The Vision Transformer, commonly referred to as ViT (Paper), is a foundation model for image classification tasks in NeMo Multimodal. It leverages a transformer-like architecture to process image patches, rather than relying on traditional convolutional neural networks. In the ViT, an image is divided into fixed-size patches (usually 14x14 or 16x16), which are then linearly embedded and augmented with position embeddings. The resulting sequence of vectors is fed into a standard transformer encoder.
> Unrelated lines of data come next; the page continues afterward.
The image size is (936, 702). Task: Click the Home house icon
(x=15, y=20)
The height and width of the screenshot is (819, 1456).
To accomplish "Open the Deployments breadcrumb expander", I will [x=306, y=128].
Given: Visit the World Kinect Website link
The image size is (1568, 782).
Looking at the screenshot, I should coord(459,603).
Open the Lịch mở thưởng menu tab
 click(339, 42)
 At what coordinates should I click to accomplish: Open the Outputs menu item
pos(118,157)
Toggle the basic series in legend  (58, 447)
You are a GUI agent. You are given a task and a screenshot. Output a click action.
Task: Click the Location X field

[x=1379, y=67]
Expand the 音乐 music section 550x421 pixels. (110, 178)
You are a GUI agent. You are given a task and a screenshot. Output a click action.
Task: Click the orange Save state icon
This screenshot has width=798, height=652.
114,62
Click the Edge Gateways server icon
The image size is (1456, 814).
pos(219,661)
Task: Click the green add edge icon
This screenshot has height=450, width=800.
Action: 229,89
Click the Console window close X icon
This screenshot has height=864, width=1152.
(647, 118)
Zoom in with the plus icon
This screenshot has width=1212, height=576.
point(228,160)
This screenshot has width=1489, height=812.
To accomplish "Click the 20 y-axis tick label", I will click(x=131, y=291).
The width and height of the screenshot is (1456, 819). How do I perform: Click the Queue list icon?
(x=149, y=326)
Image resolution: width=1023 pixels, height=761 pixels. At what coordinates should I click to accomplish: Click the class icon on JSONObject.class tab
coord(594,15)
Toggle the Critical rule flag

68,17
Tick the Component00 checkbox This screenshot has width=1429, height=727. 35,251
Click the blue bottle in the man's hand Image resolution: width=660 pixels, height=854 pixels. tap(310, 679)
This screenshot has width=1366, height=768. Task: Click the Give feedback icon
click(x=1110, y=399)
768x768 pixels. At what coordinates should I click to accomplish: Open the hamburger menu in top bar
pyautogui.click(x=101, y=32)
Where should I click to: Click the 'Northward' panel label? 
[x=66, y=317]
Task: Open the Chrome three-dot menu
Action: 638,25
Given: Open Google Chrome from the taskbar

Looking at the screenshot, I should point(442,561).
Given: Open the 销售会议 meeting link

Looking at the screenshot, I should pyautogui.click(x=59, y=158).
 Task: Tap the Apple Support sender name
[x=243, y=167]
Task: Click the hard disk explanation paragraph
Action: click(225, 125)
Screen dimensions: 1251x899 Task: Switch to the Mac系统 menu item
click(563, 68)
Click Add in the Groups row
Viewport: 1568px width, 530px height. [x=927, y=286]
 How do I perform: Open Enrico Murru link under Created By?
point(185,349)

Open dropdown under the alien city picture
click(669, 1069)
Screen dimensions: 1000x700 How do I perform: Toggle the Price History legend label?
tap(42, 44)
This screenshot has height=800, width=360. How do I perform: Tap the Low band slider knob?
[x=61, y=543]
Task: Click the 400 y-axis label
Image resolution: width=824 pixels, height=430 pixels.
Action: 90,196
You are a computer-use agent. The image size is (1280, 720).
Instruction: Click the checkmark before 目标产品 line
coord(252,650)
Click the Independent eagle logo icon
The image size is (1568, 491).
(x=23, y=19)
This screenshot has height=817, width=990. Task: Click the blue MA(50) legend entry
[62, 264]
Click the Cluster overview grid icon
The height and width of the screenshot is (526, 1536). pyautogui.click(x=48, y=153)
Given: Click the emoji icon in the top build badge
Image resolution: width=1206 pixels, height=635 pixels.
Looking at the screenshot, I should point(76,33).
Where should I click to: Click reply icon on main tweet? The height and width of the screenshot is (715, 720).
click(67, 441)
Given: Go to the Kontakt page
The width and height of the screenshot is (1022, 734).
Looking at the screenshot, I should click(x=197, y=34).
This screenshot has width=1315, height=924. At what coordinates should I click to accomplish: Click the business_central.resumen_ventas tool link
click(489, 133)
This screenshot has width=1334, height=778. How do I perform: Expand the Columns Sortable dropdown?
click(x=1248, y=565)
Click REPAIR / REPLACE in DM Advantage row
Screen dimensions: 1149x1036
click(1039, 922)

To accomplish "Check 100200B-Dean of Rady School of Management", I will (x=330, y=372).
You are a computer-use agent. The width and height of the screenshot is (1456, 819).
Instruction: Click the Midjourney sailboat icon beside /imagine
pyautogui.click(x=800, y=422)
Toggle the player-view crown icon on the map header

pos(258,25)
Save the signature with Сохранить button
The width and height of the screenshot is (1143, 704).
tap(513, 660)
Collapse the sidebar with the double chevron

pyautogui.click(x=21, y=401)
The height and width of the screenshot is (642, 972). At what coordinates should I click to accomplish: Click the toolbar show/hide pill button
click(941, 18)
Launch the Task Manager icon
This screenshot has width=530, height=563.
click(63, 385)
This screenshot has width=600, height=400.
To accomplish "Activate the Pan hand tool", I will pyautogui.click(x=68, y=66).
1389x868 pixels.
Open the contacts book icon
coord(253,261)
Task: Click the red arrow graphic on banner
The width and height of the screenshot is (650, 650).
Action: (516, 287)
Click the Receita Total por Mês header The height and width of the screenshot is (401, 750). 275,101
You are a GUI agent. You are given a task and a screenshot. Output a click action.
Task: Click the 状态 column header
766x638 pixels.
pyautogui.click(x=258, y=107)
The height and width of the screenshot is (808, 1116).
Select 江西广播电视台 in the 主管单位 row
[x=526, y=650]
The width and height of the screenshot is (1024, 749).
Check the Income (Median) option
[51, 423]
To enable classification, a learnable “classification token” is added to the sequence.
Feature |
Training |
Inference |
---|---|---|
Data parallelism | Yes | N/A |
Tensor parallelism | Yes | Yes |
Pipeline parallelism | No | No |
Sequence parallelism | No | No |
Activation checkpointing | Yes (Uniform or Block) | No |
FP32/TF32 | Yes | Yes (FP16 enabled by default) |
AMP/FP16 | No | Yes |
AMP/BF16 | Yes | No |
BF16 O2 | Yes | No |
TransformerEngine/FP8 | No | No |
Multi-GPU | Yes | Yes |
Multi-Node | Yes | Yes |
Inference deployment | N/A | NVIDIA Triton |
SW stack support | Slurm DeepOps/Base Command Manager/Base Command Platform | Slurm DeepOps/Base Command Manager/Base Command Platform |
NVfuser | No | N/A |
Distributed Optimizer | Yes | N/A |
TorchInductor | No | N/A |
Flash Attention | Yes | N/A |